To further analyze the data we stratified and looked at the associations between vitamin D levels and metabolic parameters which reflect emerging decompensation such as: Glucose ≥ 100 mg/dL or ≥ 140 mg/dL at 0 and 120 minutes of the OGTT, HbA1c ≥ 5.7%-6.4% (defined as prediabetes by American Diabetes Association). No differences were found in the Rx group using this stratification analysis. No significant differences between treatment and placebo at other time point of OGTTs were found, as well as the mean values of all time points (10, 30, 60, and 90 min) in both glucose and insulin levels. These results further reiterate that the intervention had no effects in the variables of interest.
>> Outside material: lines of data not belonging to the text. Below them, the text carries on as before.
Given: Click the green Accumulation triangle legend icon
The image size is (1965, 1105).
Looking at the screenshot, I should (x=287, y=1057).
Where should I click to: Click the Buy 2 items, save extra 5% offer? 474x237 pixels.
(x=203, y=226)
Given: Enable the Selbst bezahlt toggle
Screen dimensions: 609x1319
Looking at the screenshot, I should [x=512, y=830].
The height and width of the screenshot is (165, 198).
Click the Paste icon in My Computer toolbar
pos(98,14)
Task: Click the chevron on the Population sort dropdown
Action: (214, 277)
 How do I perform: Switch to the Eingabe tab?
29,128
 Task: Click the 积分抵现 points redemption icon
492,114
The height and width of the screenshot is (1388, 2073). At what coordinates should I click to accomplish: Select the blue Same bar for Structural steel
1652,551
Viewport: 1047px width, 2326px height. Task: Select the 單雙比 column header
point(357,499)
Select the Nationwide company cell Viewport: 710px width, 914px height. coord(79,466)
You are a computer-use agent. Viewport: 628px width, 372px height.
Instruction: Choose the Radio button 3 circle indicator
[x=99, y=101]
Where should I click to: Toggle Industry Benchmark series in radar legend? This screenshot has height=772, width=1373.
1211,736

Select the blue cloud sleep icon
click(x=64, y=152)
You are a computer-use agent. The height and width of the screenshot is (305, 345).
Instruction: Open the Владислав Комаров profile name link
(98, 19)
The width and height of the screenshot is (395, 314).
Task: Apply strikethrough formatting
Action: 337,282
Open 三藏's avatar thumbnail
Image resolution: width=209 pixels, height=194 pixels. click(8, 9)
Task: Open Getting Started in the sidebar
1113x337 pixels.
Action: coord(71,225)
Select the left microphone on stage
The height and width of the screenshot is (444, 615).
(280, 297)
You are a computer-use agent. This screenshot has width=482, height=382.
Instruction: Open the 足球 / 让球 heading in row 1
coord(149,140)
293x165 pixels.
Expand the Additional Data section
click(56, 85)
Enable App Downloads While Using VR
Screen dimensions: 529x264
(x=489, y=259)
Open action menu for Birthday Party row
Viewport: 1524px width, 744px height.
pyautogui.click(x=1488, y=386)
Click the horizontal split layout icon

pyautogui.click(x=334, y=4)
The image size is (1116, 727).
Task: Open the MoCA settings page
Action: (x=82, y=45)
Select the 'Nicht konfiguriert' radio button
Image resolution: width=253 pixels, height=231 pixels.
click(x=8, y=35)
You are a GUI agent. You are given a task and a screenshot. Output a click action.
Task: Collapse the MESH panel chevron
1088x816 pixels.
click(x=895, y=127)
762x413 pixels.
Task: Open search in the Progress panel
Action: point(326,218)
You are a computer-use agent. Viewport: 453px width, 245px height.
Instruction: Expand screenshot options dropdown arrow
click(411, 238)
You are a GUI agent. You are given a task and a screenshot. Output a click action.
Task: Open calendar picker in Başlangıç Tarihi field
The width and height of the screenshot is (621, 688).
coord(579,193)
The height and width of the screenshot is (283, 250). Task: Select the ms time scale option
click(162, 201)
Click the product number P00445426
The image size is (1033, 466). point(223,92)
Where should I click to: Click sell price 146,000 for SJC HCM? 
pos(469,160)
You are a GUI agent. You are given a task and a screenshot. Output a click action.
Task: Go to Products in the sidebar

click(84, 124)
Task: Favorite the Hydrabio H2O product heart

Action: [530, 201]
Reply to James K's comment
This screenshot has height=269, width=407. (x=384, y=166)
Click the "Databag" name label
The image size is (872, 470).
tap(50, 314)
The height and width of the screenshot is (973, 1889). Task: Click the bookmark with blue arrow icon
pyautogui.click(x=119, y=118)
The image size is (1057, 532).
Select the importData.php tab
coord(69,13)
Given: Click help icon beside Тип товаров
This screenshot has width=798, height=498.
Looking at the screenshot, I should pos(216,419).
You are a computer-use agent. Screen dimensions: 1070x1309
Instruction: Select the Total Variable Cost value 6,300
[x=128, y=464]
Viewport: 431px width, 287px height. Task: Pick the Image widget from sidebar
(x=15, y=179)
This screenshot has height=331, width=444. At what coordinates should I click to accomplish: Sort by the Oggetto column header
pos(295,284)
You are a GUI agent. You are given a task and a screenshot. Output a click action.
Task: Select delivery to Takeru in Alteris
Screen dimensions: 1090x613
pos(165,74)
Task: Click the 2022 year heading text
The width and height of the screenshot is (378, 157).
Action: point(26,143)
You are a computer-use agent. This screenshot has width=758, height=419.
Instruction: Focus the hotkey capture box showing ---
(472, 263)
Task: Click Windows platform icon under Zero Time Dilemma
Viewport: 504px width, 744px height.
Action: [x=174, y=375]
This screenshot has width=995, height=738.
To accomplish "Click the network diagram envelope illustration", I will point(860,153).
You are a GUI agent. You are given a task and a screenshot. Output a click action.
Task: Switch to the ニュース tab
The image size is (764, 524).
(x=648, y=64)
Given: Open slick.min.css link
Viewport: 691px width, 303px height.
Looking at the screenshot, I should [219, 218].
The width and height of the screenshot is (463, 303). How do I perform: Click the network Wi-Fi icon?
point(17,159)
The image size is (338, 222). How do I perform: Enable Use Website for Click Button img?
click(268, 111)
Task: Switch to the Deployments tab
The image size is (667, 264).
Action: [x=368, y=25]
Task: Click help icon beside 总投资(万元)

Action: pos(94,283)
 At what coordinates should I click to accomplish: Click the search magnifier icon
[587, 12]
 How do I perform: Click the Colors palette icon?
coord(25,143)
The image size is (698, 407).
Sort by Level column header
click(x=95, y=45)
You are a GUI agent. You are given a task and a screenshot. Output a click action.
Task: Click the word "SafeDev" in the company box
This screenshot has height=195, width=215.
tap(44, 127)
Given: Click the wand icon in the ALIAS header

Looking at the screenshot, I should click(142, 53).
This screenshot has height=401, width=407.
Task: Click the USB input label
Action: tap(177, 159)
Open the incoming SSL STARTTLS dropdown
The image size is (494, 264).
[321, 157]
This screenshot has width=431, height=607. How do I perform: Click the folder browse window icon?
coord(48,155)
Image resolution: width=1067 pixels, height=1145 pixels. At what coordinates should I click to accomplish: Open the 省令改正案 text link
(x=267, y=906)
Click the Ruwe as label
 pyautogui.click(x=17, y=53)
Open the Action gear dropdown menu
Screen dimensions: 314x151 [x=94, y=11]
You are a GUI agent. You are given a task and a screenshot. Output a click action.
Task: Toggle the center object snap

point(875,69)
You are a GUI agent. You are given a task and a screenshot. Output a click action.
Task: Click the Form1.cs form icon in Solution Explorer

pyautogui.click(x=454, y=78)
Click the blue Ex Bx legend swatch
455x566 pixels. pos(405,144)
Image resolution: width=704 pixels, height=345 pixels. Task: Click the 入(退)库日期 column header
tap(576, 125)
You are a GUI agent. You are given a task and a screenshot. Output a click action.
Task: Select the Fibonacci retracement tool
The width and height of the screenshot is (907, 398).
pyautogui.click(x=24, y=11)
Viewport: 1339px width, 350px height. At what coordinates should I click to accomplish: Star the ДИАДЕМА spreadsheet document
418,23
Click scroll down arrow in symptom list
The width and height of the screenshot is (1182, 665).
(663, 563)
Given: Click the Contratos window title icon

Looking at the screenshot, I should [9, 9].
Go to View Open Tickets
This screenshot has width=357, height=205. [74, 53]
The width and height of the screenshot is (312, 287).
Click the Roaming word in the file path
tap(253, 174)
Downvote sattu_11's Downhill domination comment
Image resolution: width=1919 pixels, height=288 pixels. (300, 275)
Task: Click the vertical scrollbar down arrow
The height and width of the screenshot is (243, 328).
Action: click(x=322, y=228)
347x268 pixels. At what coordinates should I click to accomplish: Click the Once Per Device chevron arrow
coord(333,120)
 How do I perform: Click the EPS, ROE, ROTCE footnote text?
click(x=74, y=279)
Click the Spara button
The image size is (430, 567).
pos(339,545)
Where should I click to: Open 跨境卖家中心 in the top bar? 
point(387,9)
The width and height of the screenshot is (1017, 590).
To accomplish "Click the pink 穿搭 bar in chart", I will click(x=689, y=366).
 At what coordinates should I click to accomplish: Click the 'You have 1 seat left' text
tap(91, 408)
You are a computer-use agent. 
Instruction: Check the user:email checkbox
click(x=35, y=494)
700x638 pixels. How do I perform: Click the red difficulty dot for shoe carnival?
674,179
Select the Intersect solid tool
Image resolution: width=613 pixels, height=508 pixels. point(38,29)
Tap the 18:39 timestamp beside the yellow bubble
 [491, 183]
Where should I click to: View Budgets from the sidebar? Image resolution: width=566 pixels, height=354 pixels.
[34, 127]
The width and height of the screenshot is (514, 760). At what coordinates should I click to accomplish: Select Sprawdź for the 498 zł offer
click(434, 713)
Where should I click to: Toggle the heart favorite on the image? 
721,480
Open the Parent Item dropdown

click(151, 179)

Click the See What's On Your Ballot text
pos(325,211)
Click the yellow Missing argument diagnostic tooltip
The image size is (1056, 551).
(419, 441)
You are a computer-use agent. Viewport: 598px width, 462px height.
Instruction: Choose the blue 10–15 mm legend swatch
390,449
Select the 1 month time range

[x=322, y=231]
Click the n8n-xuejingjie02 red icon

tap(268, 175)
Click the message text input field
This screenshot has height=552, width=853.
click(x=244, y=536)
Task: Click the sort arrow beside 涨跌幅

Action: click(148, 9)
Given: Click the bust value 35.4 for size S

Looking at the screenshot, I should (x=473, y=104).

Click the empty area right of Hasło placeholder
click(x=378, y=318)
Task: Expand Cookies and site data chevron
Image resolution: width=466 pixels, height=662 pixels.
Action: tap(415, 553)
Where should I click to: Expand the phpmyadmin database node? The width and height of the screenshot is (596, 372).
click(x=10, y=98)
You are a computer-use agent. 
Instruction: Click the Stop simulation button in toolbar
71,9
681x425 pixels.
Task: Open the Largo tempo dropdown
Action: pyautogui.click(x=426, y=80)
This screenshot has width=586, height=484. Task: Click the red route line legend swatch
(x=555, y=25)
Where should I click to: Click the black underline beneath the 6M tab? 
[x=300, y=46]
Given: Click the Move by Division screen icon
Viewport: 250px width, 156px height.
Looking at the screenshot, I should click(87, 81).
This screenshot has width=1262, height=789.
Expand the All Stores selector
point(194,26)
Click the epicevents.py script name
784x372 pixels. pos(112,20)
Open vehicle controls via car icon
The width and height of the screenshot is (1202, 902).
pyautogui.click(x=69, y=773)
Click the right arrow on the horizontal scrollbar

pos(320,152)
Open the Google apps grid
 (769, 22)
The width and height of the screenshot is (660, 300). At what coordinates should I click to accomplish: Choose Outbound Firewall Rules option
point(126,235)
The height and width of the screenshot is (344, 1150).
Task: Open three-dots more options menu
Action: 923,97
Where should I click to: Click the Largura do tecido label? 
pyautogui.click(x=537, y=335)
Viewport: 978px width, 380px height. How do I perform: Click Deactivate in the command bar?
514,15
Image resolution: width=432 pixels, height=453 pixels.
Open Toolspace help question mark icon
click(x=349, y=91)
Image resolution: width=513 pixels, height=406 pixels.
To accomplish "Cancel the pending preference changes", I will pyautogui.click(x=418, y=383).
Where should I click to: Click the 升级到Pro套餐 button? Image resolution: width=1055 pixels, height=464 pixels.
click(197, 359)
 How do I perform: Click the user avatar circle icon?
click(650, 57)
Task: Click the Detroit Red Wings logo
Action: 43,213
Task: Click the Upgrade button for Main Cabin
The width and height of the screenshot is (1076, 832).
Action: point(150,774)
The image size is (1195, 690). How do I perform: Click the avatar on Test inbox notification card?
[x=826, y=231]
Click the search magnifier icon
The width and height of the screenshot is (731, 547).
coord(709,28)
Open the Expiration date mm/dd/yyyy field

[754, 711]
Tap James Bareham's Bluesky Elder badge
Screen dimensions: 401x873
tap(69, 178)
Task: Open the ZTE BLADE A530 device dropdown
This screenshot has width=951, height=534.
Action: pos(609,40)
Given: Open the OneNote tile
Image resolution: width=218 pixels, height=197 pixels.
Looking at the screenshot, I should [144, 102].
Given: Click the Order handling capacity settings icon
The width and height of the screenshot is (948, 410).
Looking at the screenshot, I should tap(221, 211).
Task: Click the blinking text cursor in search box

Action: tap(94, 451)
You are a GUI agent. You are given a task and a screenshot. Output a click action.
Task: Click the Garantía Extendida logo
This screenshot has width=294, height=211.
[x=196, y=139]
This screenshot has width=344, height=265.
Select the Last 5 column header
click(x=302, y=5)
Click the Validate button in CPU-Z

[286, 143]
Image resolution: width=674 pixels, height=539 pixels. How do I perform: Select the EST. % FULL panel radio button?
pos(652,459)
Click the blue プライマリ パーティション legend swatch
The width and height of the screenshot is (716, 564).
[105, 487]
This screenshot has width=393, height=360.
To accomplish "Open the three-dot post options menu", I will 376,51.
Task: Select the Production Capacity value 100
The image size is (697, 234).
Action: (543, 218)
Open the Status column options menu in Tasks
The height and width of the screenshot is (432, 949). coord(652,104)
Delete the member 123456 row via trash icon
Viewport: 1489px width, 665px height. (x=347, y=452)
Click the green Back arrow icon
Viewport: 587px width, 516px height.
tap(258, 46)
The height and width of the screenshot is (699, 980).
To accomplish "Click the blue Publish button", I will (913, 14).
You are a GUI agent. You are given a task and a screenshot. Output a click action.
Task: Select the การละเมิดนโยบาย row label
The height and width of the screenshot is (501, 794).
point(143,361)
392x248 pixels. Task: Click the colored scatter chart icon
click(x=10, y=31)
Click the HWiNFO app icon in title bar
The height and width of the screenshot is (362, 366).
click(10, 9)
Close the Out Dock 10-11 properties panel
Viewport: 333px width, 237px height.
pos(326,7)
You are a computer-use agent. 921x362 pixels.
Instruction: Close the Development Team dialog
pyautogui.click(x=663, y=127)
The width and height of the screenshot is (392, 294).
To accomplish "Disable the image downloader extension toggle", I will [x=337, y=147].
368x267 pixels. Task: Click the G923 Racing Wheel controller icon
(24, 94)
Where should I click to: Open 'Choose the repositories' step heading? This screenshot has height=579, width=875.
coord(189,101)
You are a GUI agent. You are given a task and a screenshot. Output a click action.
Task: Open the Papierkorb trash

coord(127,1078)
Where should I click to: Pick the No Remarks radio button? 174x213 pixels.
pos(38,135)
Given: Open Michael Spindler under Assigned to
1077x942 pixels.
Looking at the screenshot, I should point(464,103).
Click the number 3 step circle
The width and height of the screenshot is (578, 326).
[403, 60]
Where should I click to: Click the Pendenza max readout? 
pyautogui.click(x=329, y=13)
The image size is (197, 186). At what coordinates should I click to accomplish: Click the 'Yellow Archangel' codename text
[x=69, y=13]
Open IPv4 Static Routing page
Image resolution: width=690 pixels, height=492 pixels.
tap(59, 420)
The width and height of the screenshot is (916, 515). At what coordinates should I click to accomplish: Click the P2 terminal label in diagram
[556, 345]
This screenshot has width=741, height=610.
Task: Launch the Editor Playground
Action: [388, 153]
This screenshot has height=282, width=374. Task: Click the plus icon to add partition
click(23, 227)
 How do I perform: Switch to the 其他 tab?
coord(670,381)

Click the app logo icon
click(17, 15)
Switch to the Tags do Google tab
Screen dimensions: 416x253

The cross-over of our RCT was designed to balance the exposure to vitamin D and placebo in sequence based on the arm that the adolescents were assigned to. Each patient served as their own control which allowed for a smaller sample size. The limitations were the “order” and “carry over” effect of a cross over study and we recognize that we did not have a wash out period which could have affected our results. A strength of the study was that we did adjust for seasonal variation in our analysis of the data. We were not able to normalize 25 OHD level and that is a major limitation of our study. 25 OHD has a threshold effect on the beta cell function and we speculate that this is reason why we could find any improvements in insulin secretory and sensitivity parameters. Also, given emerging information on pharmacokinetics studies on available formulations found that ergocalciferol was not as good a choice as cholecalciferol which is more effective in increasing the serum 25(OH) D pools (30).
Our results are aligned to the negative results found in the recent studies showing no beneficial effect of vitamin D on glucose and insulin indices derived from OGTT. We suggest considering much higher dosing for obese adolescents based on adult studies (31) accepting the fact that these are adult sized adolescents. Based on our study there is no evidence to support the use of high dose vitamin D over a short term period to improve glucose homeostasis.